On the other hand the compound surname is a thing. As an off-the-top-of-my-head example, actor Sacha Baron Cohen’s surname is Baron Cohen, not Cohen. His cousins, Filmmaker Ash and Psychologist Simon, hyphenate to make it more clear.

I always thought (in the case of Conan Doyle, for instance) it was sometimes a way to sound a bit more aristocratic, like changing Honore Balzac to Honore de Balzac.

Me too. And then there are those who go in the opposite direction:

Ralph Nathaniel Twisleton-Wykeham-Fiennes

It’s not just them. I have several Penguin editions of his plays in which they call George Bernard Shaw simply “Bernard Shaw”.

I never saw an American publisher do this.

Just to be picky, the Welsh actress who won an Oscar for her role in “Chicago” is professionally known as “Catherine Zeta-Jones.” She styles her last name “Zeta-Jones,” with the hyphen.

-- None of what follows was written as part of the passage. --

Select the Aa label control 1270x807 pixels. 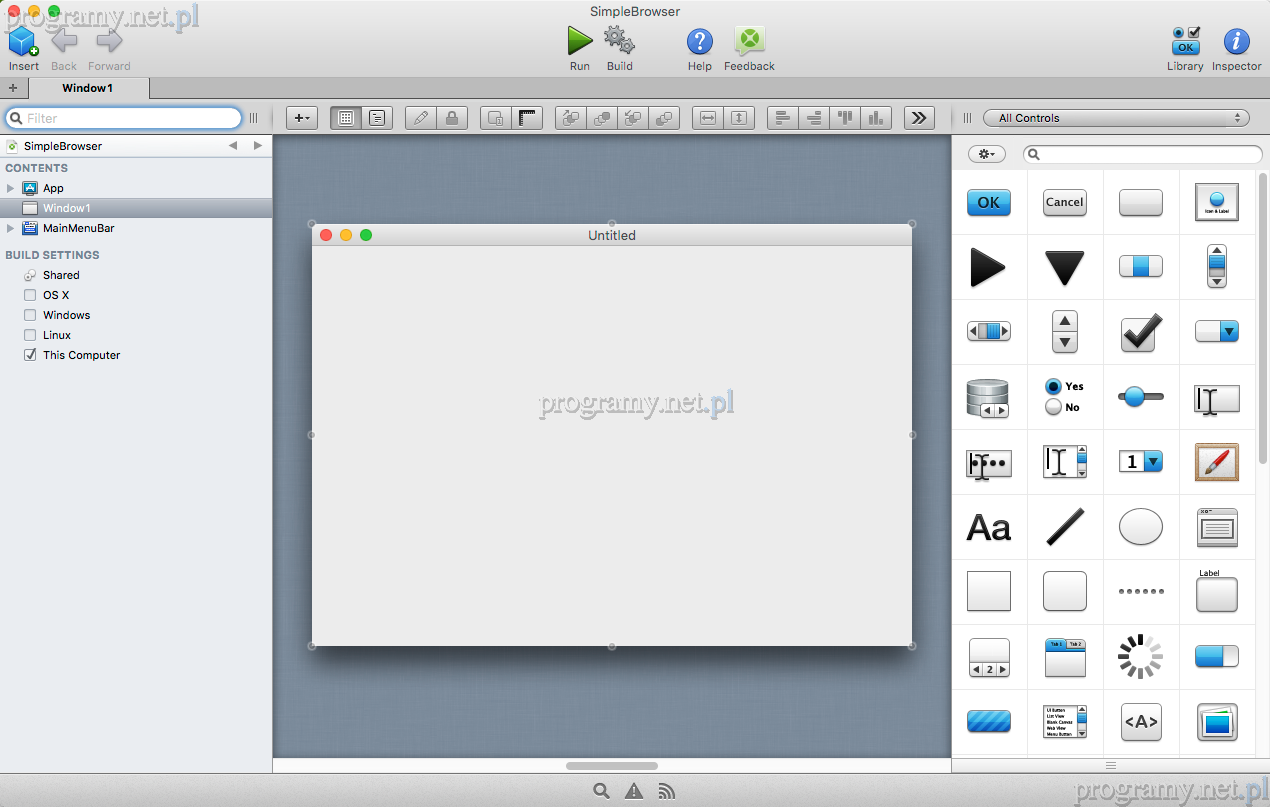988,527
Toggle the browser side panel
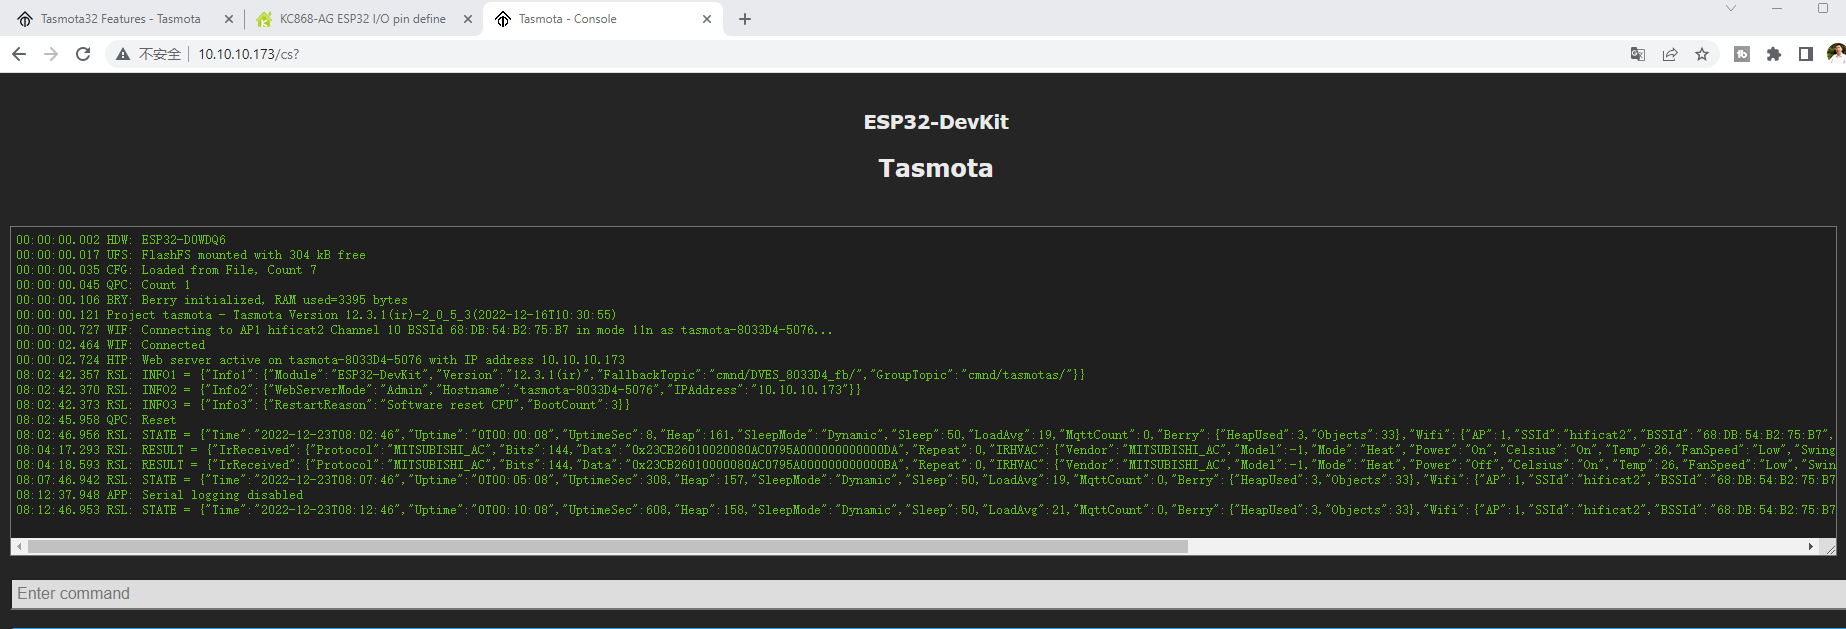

It’s not a habit other people picked up for clarify who they were talking about, like “Conan Doyle,” it’s her doing.

She was born Catherine Zeta Jones, with Zeta as a middle name, but chose Zeta-Jones as her acting name, I’d presume for one of the two invariable reasons:

  1. Just to sound different, or
  2. Because someone named “Catherine Jones” was already in the union.

The OP’s question is one I’ve wondered about too.

As Kamino Neko notes, “the compound surname is a thing.” But a person using their middle name as a first name is also a thing—sometimes preceded by an initial, as in L. Frank Baum, sometimes not, as in Paul McCartney.

Are we supposed to think of “Conan Doyle” or “Fenimore Cooper” or “Bernard Shaw” as being more like a compound surname, or being more like a first name-last name? Or is this even a meaningful distinction when people were more commonly referred to by last name (e.g. in [Conan] Doyle’s stories, the characters call each other “Holmes” and “Watson”)?

Thank you all for interesting new examples!

Of course, this is fairly common with first names: Billy Bob and Mary Sue. (As a database manager, I often had to write special code to permit these to be stored properly!)

The composer Ralph Vaughan Williams is often referred to as Vaughan Williams. Ralph Vaughan Williams - Wikipedia

One thing that use to bug me back in the day of record & CD stores: Andrew Lloyd Webber was usually filed under “W” while his brother, classical cellist Julian Lloyd Webber, was usually filed under “L.”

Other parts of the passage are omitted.